World’s top three betting heavily on P3 tie-up

Posted to Far East Maritime (by on October 1, 2013

With 360,000 TEUs in ship capacity coming online in the next year, Maersk Line is putting its faith in a cargo-sharing partnership with the world’s next biggest carriers.


Earlier this year, the world’s three top carriers announced they would put their rivalry aside on the east-west trades and combine services in a gigantic container shipping alliance.

Switzerland-based MSC and France’s CMA CGM plan to link up with Maersk on the P3, where the number of ships will be reduced but the vessels will be larger. Maersk will supply 42 percent of the capacity, MSC 34 percent and CMA CGM 24 percent.

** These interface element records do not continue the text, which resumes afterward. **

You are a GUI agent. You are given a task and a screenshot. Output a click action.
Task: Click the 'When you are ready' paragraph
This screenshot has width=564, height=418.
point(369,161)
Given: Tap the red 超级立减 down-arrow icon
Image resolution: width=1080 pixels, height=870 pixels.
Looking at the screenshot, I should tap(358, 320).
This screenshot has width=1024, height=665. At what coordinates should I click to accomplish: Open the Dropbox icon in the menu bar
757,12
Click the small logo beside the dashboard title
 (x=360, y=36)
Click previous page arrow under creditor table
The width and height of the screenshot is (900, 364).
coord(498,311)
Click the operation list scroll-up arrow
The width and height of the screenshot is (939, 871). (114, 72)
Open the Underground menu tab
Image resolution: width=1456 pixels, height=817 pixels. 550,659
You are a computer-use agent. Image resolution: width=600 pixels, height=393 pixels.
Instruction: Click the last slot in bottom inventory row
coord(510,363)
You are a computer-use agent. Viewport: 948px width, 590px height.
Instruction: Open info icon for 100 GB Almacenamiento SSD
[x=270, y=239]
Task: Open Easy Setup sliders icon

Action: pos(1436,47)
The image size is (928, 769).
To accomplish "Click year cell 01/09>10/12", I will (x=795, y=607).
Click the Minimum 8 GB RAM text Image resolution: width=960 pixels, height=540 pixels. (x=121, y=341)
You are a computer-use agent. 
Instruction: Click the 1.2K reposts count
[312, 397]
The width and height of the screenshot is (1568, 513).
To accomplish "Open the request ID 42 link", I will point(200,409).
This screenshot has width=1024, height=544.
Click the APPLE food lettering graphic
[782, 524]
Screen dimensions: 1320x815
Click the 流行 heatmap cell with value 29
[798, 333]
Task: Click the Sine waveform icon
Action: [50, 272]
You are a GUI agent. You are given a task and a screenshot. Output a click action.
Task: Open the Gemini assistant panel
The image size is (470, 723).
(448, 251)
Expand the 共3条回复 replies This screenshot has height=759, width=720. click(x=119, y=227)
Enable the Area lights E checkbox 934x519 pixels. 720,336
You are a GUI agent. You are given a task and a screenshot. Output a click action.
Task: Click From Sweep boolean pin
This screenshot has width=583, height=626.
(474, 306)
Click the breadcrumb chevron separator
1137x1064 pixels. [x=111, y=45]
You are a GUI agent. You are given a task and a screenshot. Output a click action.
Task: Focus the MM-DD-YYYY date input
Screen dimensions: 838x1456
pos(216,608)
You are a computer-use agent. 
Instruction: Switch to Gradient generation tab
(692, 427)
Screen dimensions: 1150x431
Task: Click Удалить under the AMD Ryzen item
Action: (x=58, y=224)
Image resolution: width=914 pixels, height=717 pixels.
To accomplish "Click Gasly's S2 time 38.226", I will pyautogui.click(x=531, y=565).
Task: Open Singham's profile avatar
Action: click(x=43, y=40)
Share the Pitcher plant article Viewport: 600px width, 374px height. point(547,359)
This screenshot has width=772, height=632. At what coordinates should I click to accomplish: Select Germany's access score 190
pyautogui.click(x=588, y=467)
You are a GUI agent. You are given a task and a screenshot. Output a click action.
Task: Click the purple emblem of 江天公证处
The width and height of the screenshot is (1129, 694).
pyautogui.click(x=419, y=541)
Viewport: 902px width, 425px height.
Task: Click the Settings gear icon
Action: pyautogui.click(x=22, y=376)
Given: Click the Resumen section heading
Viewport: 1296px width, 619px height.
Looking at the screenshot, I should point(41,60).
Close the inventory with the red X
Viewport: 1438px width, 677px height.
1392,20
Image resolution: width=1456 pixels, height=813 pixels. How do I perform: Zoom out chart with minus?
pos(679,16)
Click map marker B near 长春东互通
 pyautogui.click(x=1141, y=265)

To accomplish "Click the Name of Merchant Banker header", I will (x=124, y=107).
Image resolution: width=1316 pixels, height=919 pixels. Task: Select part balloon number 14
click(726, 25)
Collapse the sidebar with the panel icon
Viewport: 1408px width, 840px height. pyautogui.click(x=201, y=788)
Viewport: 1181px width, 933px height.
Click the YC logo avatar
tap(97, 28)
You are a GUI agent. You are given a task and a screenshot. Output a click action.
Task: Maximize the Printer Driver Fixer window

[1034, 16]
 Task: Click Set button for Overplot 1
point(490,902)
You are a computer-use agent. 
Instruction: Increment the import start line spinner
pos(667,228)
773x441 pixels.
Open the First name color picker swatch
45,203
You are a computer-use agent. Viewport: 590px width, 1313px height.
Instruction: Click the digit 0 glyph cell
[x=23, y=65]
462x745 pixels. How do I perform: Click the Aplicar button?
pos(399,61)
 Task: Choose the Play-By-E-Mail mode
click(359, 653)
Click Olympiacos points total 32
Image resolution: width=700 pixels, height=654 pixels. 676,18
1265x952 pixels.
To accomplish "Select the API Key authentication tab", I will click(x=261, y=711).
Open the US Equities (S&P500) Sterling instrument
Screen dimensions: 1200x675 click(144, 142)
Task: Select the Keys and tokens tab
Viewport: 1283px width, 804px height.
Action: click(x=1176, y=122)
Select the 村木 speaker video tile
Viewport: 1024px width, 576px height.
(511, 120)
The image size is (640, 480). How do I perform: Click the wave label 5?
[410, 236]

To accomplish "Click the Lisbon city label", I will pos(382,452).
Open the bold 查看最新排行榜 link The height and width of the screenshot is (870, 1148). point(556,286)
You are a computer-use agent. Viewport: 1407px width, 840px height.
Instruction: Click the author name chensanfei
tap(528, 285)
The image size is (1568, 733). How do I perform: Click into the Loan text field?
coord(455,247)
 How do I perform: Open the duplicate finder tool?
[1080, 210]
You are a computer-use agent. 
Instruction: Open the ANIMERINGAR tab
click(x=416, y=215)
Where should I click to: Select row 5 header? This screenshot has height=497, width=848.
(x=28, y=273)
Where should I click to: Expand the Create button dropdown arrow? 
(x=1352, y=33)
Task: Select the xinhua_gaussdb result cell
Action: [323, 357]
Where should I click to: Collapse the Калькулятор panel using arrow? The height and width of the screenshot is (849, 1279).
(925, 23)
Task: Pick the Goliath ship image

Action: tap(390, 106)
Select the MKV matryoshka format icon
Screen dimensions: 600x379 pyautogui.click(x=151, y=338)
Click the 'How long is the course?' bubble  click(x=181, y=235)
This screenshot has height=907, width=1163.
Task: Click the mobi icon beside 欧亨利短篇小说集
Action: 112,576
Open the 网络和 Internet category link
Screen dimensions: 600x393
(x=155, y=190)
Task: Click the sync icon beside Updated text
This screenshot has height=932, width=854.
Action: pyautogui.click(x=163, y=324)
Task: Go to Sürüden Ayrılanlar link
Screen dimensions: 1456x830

Something certainly needs to be done because container shipping is becoming a very gloomy business. Freight rates on the Asia-Europe trade have fallen to under US$1,000 per container this year, a good 30 percent drop, amid expanding capacity and falling volumes.

The traditional peak season has long since disappeared and capacity will continue to outstrip export volumes well into next year and possibly even into 2015. Asia-Europe head of Maersk Lars Jensen says capacity is around 10 percent above demand.

Maersk reckons the P3 alliance will help the line reduce annual costs by eight percent and increase capacity by six percent through the deploying of fewer but larger vessels (255 in total).

The P3 partnership is scheduled to be operational by the second quarter of 2014, but the problem is that it first needs to be cleared by European Union regulators. For the lines to announce the tie-up before gaining approval suggests they are pretty confident.

Still, the EU will be wrestling with the fact that between the three lines, they will control almost 50 percent of the market on Asia-Europe trade, something the regulator may take a dim view of.

It is also worth bearing in mind that shipper groups have been voicing their disapproval amid fears of reduced competition leading to rising prices and worsening service levels. Those voices from around the world may also influence the EU decision.

Should the alliance fall through it could put Maersk in an awkward position. Last week the line’s CEO admitted that the company had overestimated demand for container shipping when it placed orders for 20 Triple-E ships.

At US$3.7 billion, it is an expensive miscalculation, a mistake that keeps on giving, you could say. Or taking. As the 18,000 TEU Triple-Es float into service at a rate of one a month they are not being loaded past the 14,000 TEU mark to avoid disrupting the AE10 service on which they are deployed.

Without the P3 alliance to generate higher container volumes, Maersk may find it difficult to improve freight rates, despite routinely complaining that rate levels are unsustainable. The carrier has faced a never ending battle this year to convince customers that rate increases are needed. 

There are also schedule reliability issues that vary among the three with MSC being the most tardy, according to Drewry's carrier performance insight.